Written by Amanda Tailleur-Marshall, BSW, RSW
I never imagined myself working in employment as a social worker – it didn’t feel like a natural fit. And yet here I am, just over a year into this work with LEAD (Linking Employment Abilities and Development).
When I first started as a Youth Employment Counsellor (YEC) at the Inglewood Opportunity Hub (IOH), our waitlist was three months long, and only grew longer every day, eventually topping at a six-month wait for clients seeking employment support. Caseloads were unmanageable –often exceeding 30 clients – and young people were struggling to access support when they needed it most. This meant that by the time a YEC was able to connect with a prospective client, they were likely to have already moved on. The reality is that the youth we serve require timely, responsive services.
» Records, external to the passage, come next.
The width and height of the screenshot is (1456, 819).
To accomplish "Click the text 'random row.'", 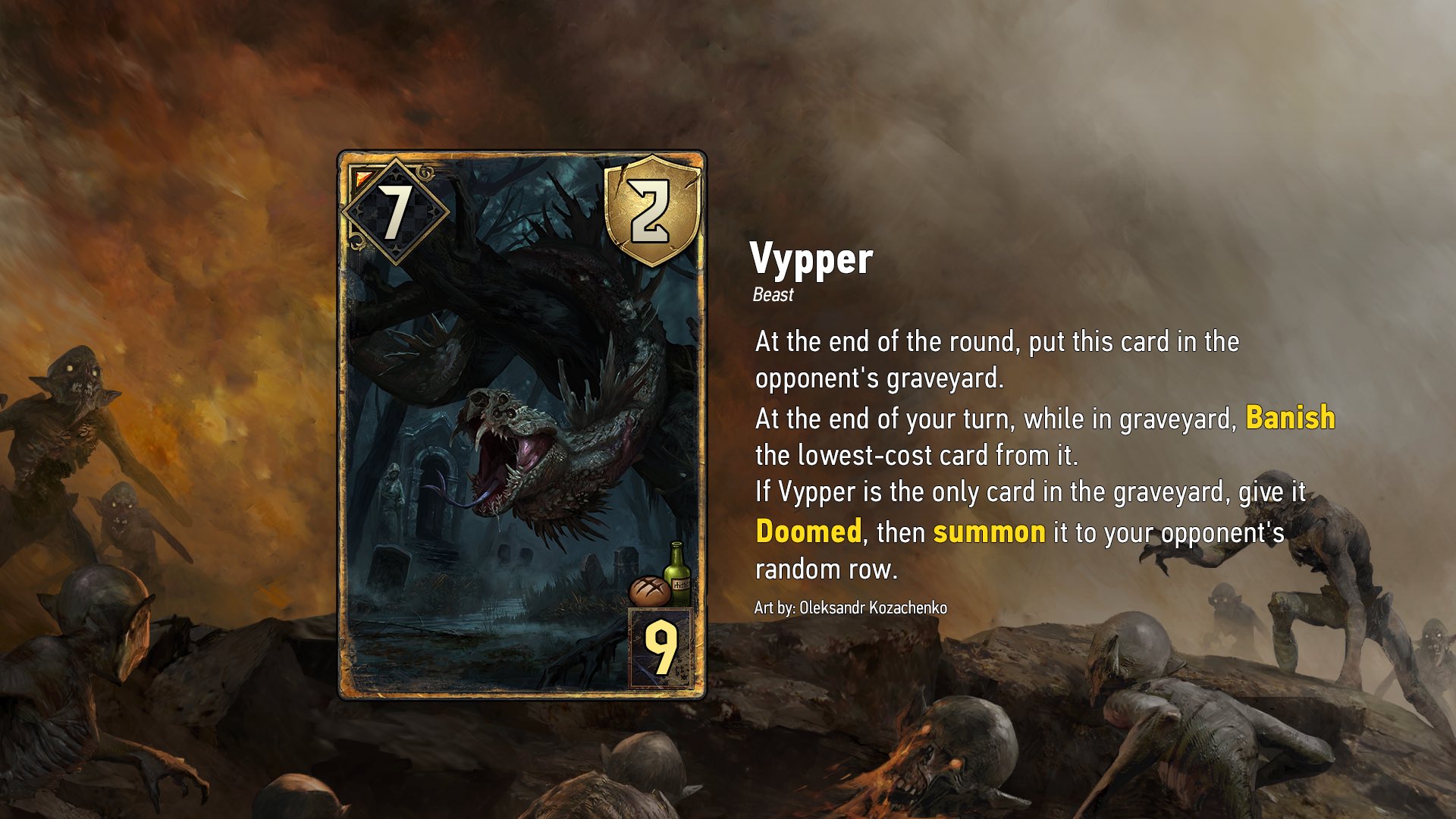I will [x=827, y=569].
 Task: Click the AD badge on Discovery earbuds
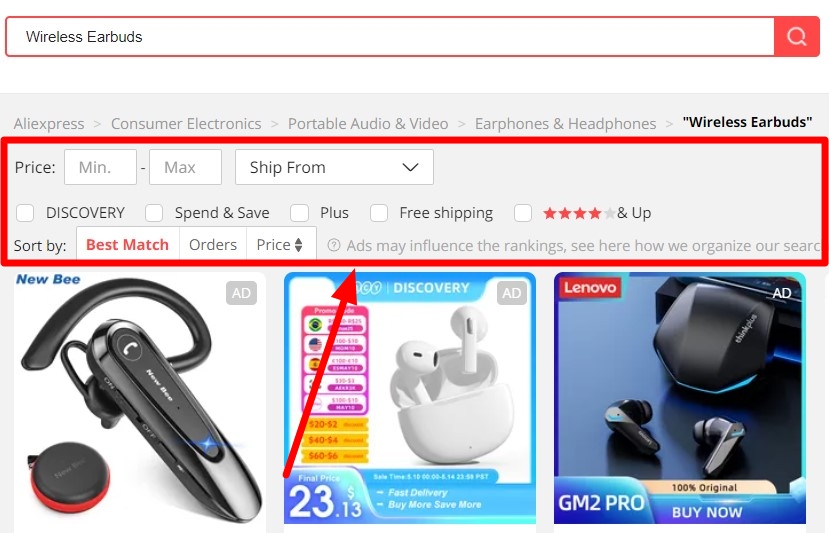tap(511, 293)
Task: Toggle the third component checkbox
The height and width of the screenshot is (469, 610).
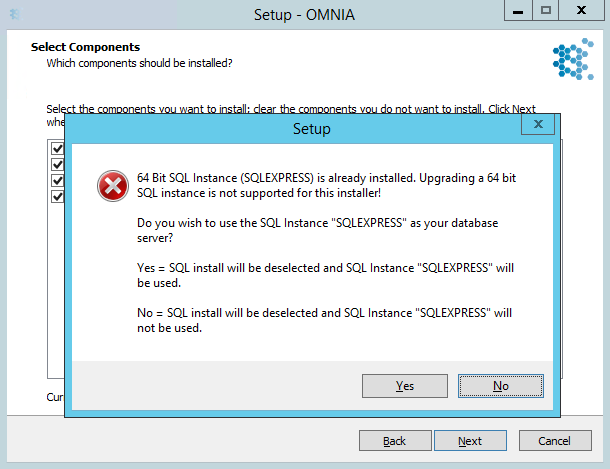Action: tap(58, 180)
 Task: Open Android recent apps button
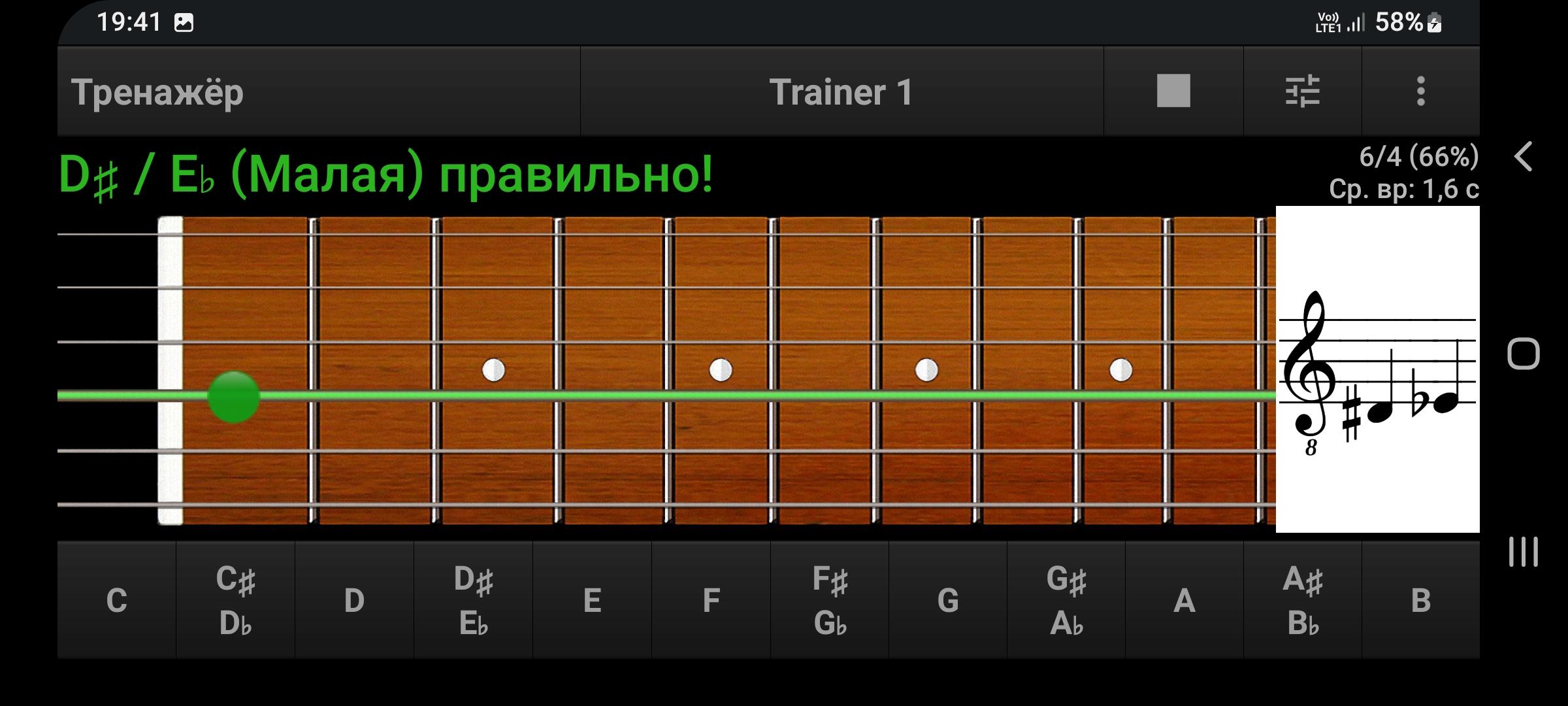(1524, 552)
What I noticed was a tension I couldn’t ignore: we were spending our first meetings gathering information and preparing for future support, while young people were arriving ready for help at that moment. And that “future support” could be months away. Needless to say, something had to give to, whether it was burnout amongst me and my teammates, or a lack of faith in the employment services of the IOH. Neither outcome was wanted, and I was determined to find another solution.
I had the immense privilege of attending Eastside Community Mental Health’s training on the Single Session Mindset with Dan Neuls and Nancy McElheran, based on their work with Dr. Arnie Slive. Over the course of that two-day training session, my thinking began to shift. I started to see how Single Session Mindset as a modality that could extend beyond clinical settings and into Youth Employment Counselling.
Single Session Therapy, originally developed and advanced by clinicians like Slive and colleagues, is grounded in the idea that each session should be treated as if it may be the only one and therefore should offer something meaningful and complete in and of itself. Rather than assuming ongoing work, it centers immediacy, client readiness, and practical change (Slive & Bobele, 2011).
This got me thinking: How could LEAD YECs adopt this mindset? What would Single Session Employment Support look like? How could I move from reacting to a waitlist to responding to the immediate needs of the young person in front of me? And could we offer the same radical hospitality that defines the IOH while still making a single session meaningful?
Thanks to Wood’s Homes, I was able to attend this training and what emerged was the realization that we had unintentionally created barriers for our young people. My supervisor and teammates trusted me to take initiative and develop something meaningful. I could have simply attended the training and returned to business as usual, but the Single Session Mindset challenges you to reconsider your patterns, adjust your practice, and make changes that genuinely benefit clients.
What I’ve come to understand is that this approach aligns with a broader shift happening across helping professions. Research shows that many people only attend one session of support, whether by choice or circumstance, which makes it critical that the first interaction offers something concrete and useful (Schleider & Weitz, 2017).
As frontline staff, what we bring is insight, adaptability, and the willingness to try something new, even when success isn’t guaranteed. Adapting my caseload and implementing Single Session Employment Support hasn’t been easy, but the changes have been remarkable. My colleagues and I now carry caseloads under 20 individuals, the waitlist is gone, and the young people we serve are getting support when they’re most motivated to receive it.
We may only walk alongside a young person for a single day but a single conversation, when it is intentional and focused, can still offer meaningful support. That impact feels like magic.
References
Slive, A., & Bobele, M. (2011). When one hour is all you have: Effective therapy for walk-in clients. Phoenix Publishing House.
Schleider, J. L., & Weisz, J. R. (2017). Little treatments, promising effects? Meta-analysis of single-session interventions for youth psychiatric problems. Journal of the American Academy of Child & Adolescent Psychiatry, 56(2), 107–115.